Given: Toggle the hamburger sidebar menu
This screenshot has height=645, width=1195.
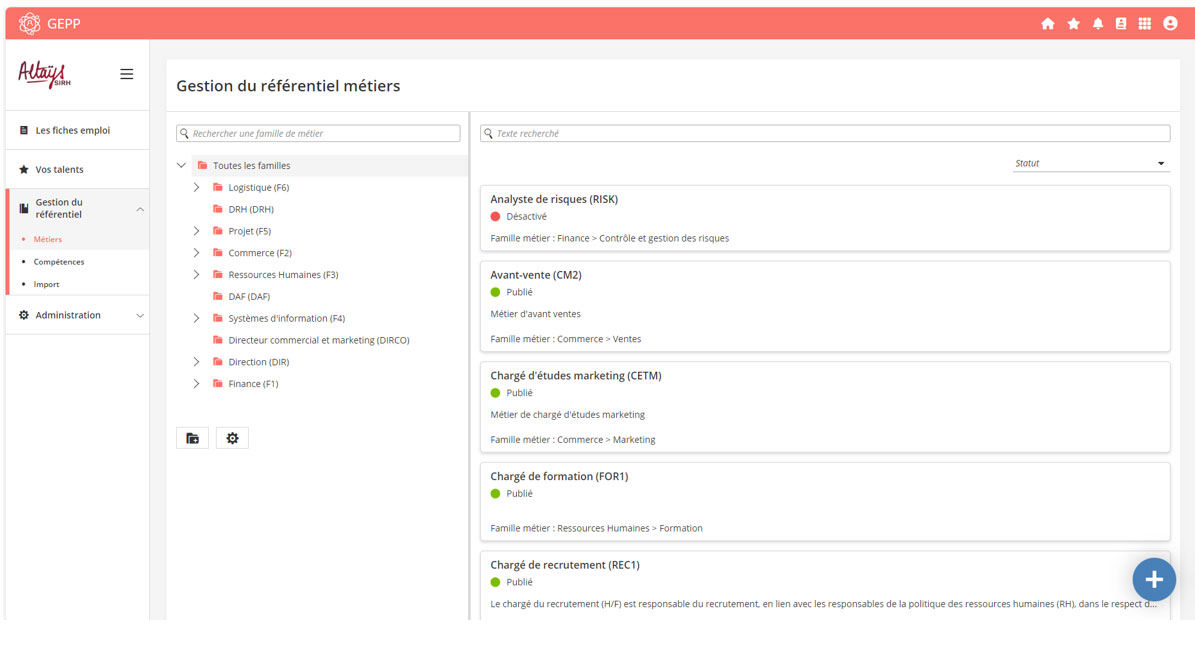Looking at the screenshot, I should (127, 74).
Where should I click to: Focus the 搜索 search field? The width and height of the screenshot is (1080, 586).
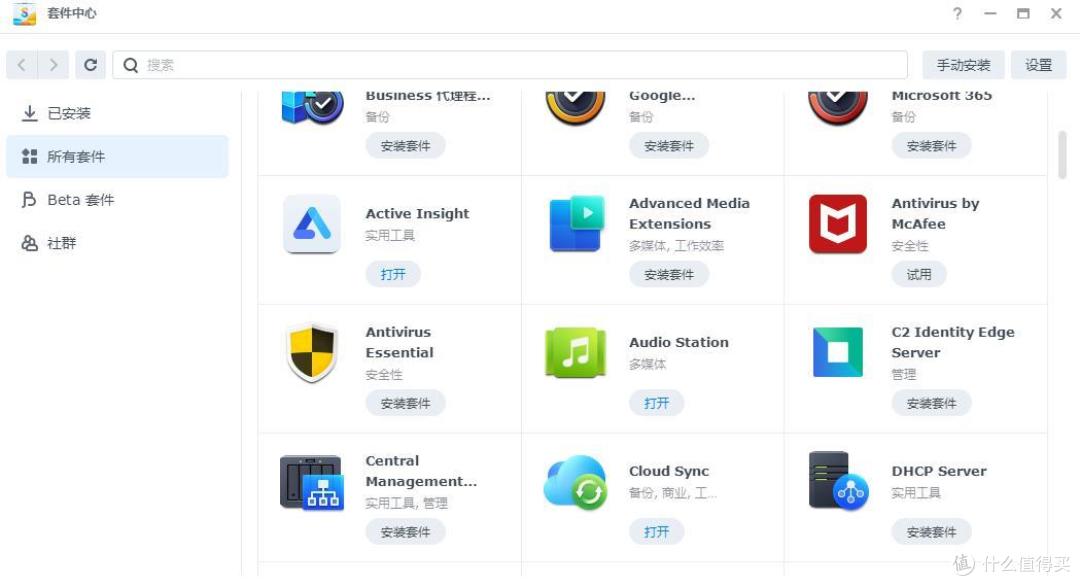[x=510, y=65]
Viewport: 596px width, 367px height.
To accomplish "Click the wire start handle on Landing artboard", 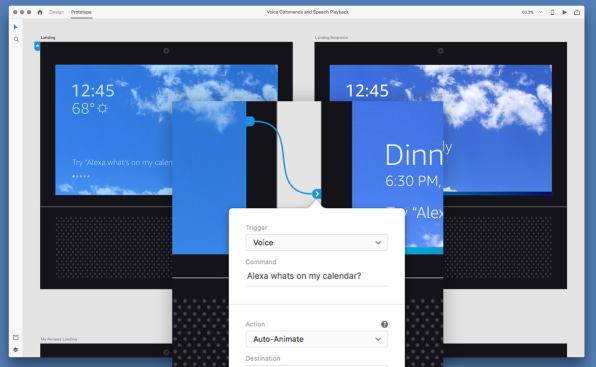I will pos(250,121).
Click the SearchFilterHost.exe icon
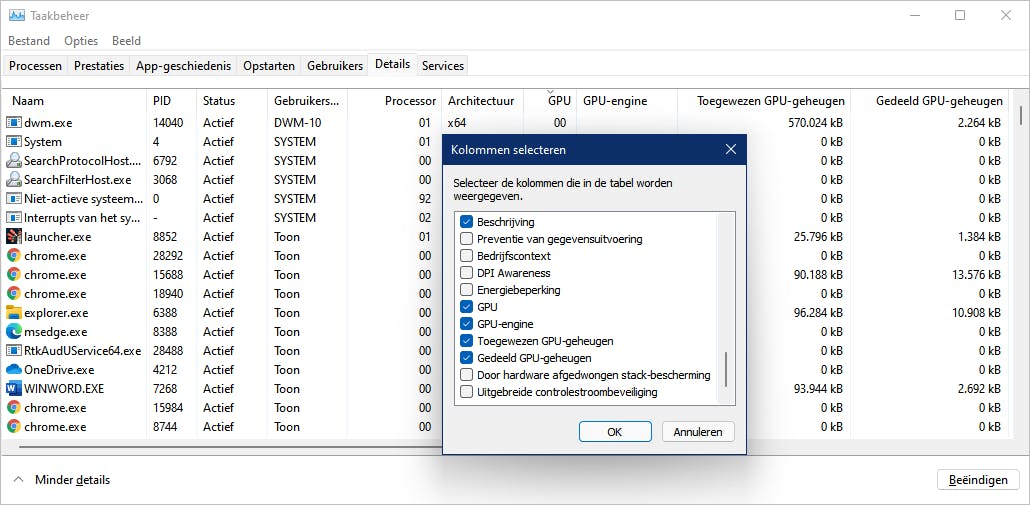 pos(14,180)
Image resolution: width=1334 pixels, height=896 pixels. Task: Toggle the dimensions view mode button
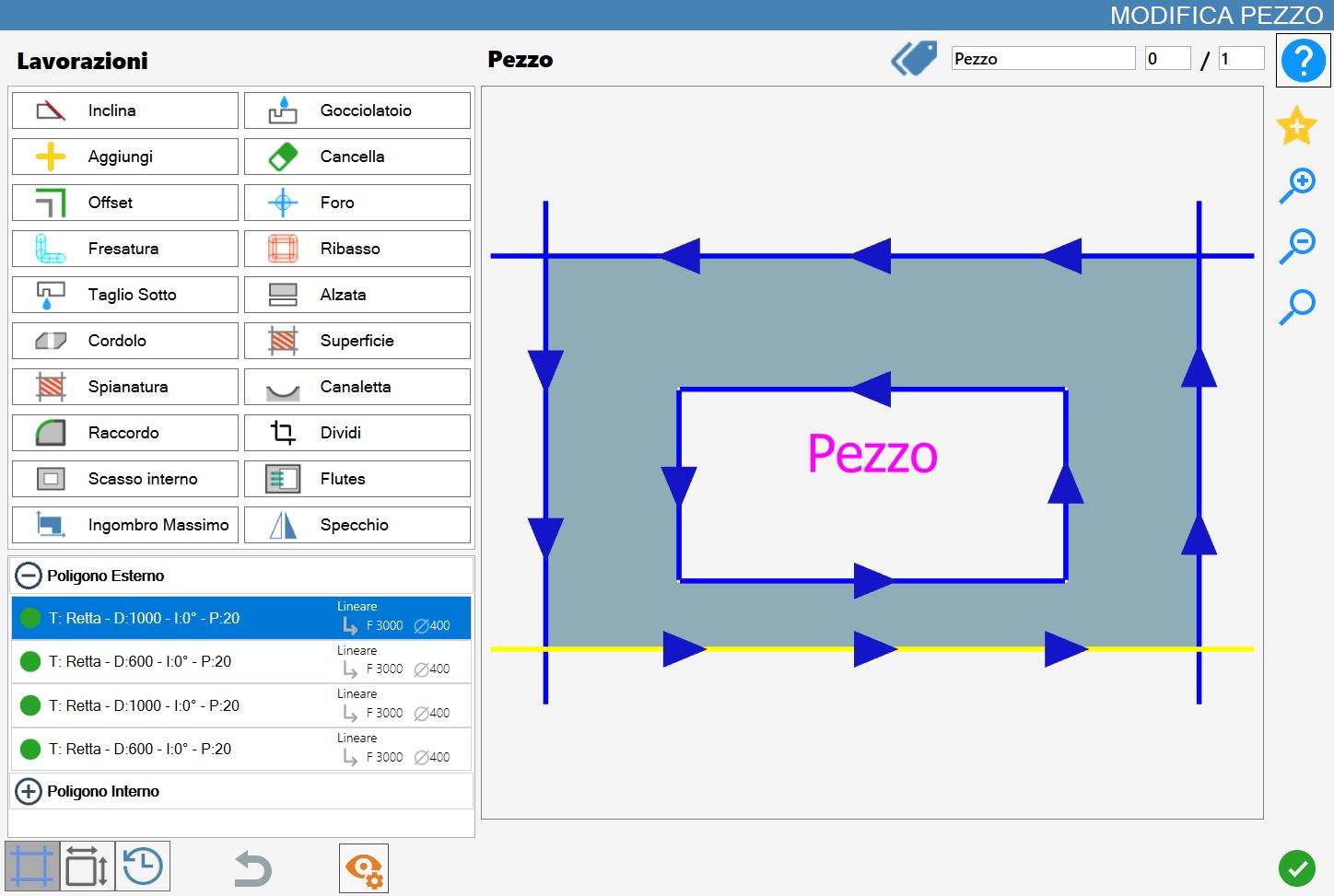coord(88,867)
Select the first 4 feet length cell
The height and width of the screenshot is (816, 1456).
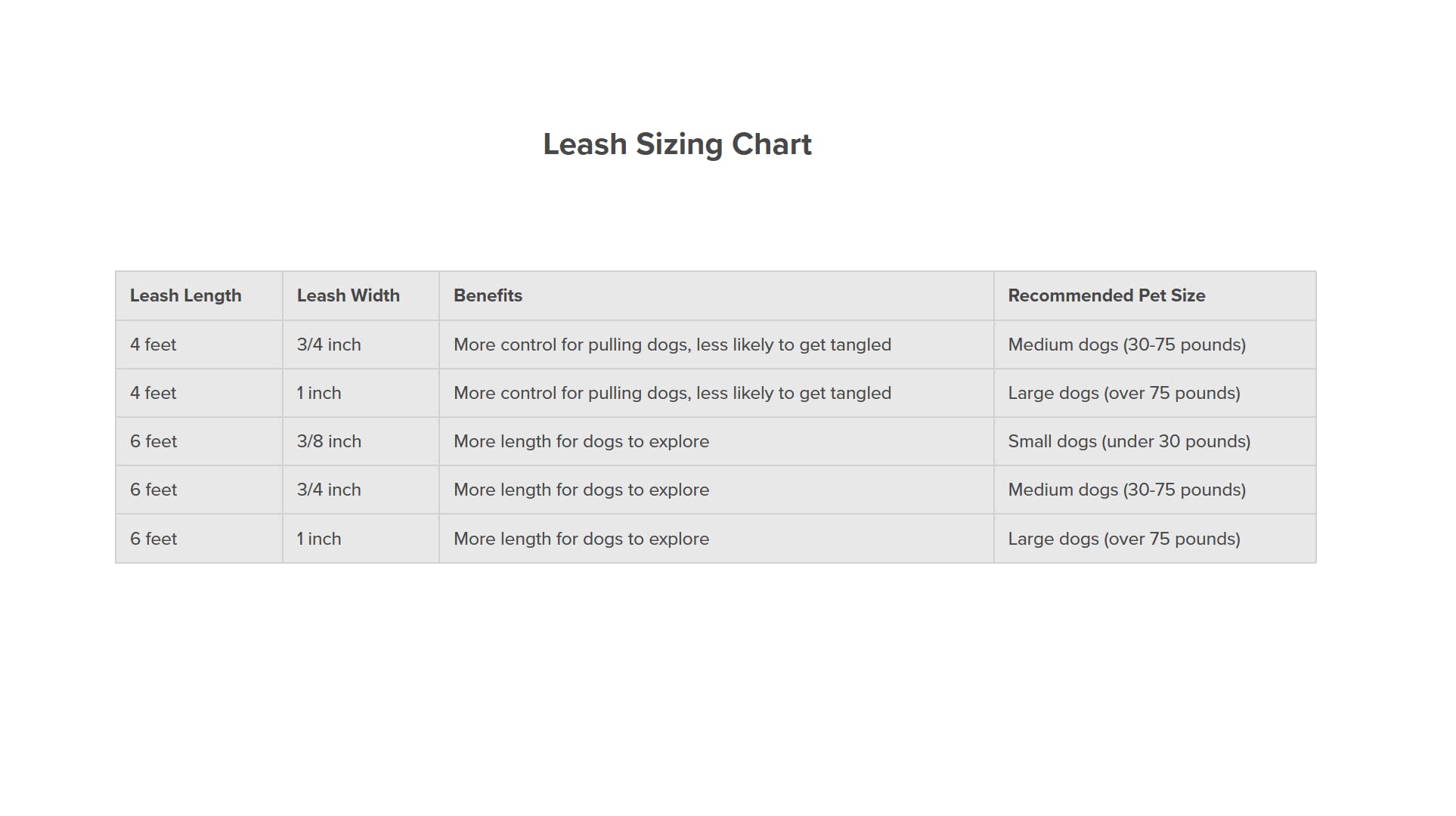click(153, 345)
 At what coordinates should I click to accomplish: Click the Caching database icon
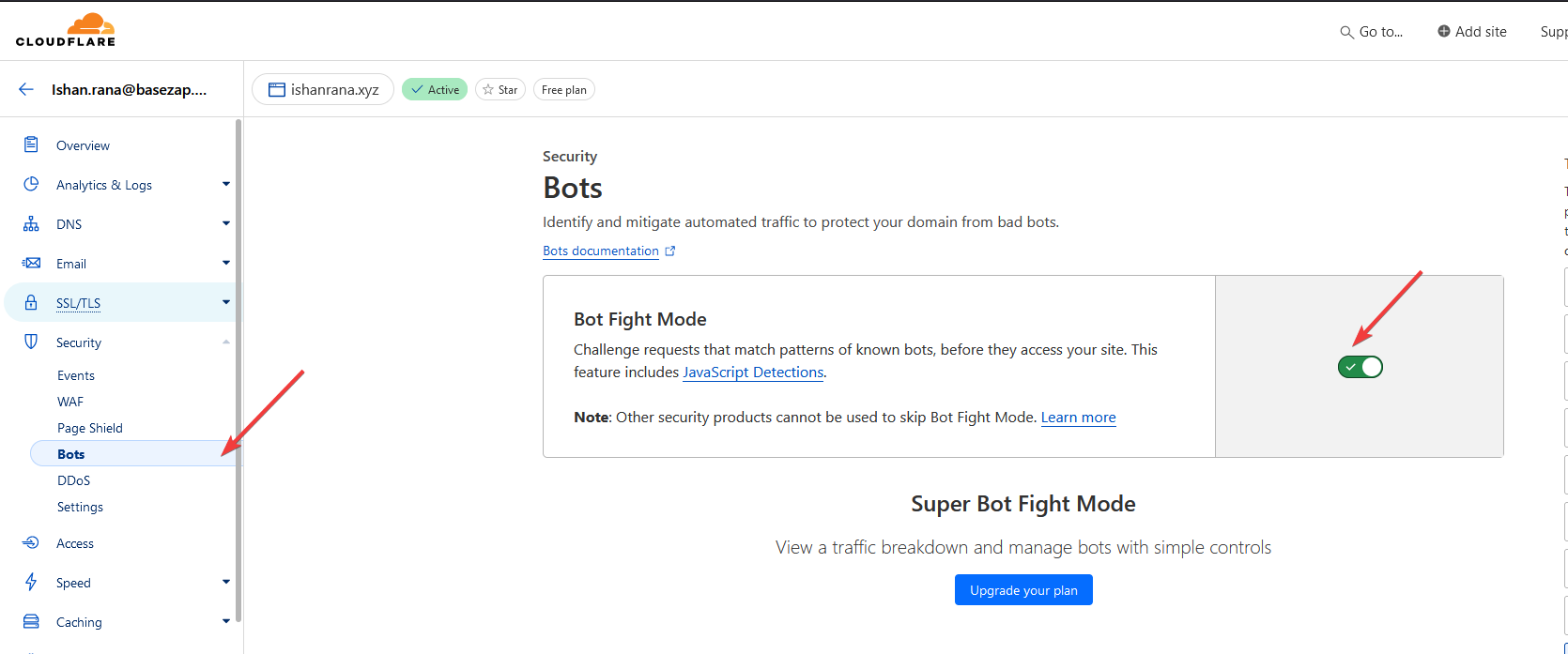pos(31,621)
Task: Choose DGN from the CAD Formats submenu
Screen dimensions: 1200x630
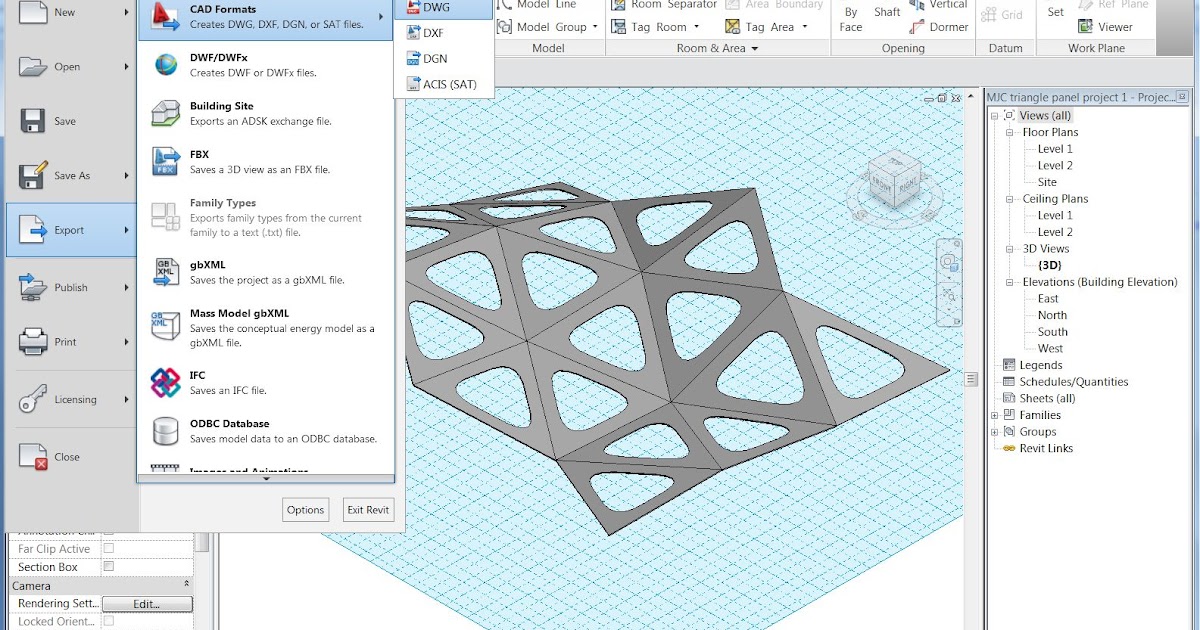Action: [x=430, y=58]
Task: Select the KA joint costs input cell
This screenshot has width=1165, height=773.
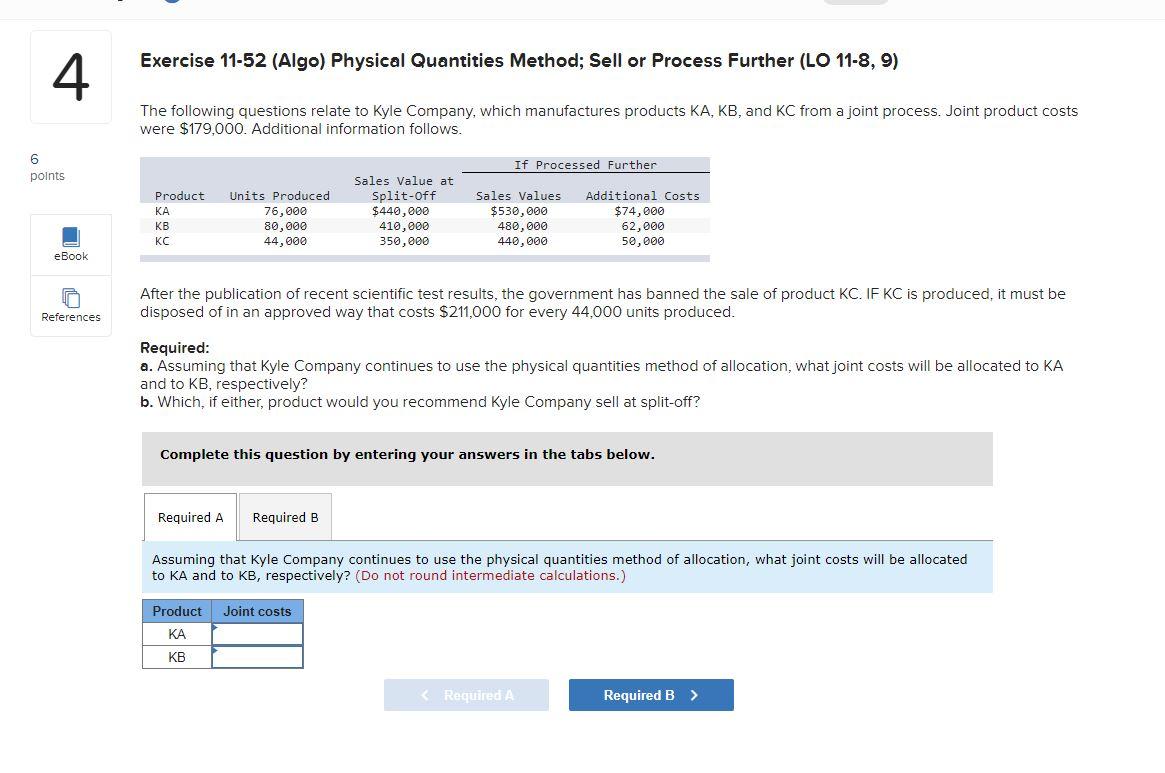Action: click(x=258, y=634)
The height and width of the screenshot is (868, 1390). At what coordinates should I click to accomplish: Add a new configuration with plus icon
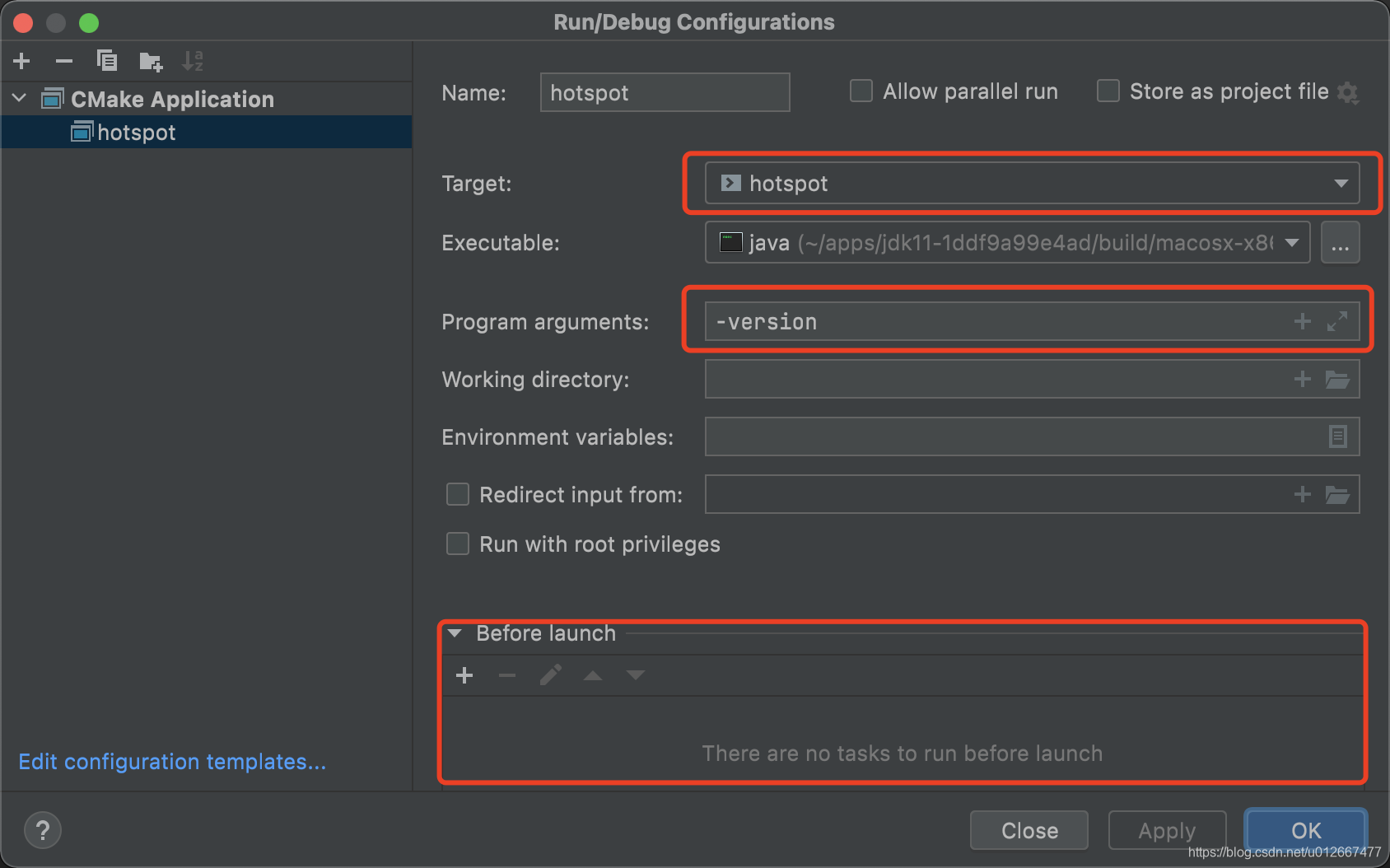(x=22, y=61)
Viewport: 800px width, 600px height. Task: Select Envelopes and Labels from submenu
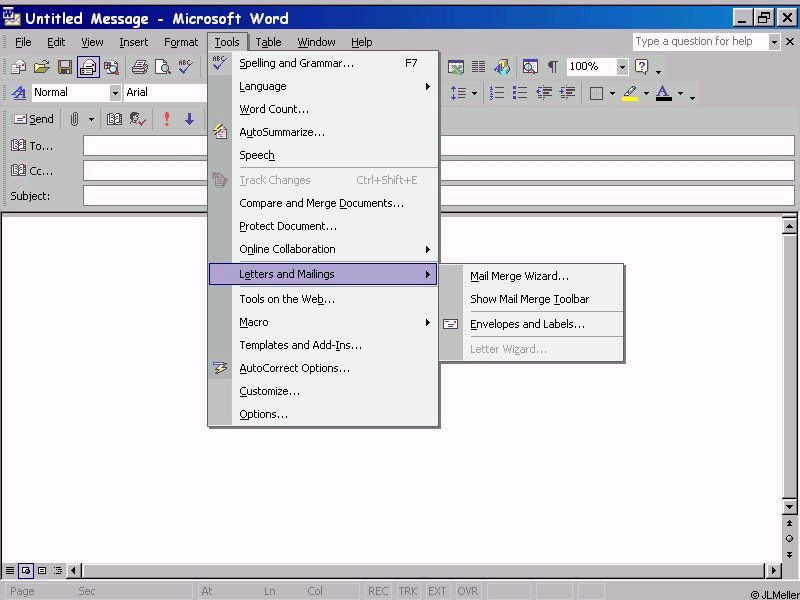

__________________________________________________

### [Description of the task]
Look for the string "Select" in the listing above and copy every line holding it.

### [Your solution]
Select the first 4 feet length cell
Task: Select the KA joint costs input cell
Viewport: 800px width, 600px height. Task: Select Envelopes and Labels from submenu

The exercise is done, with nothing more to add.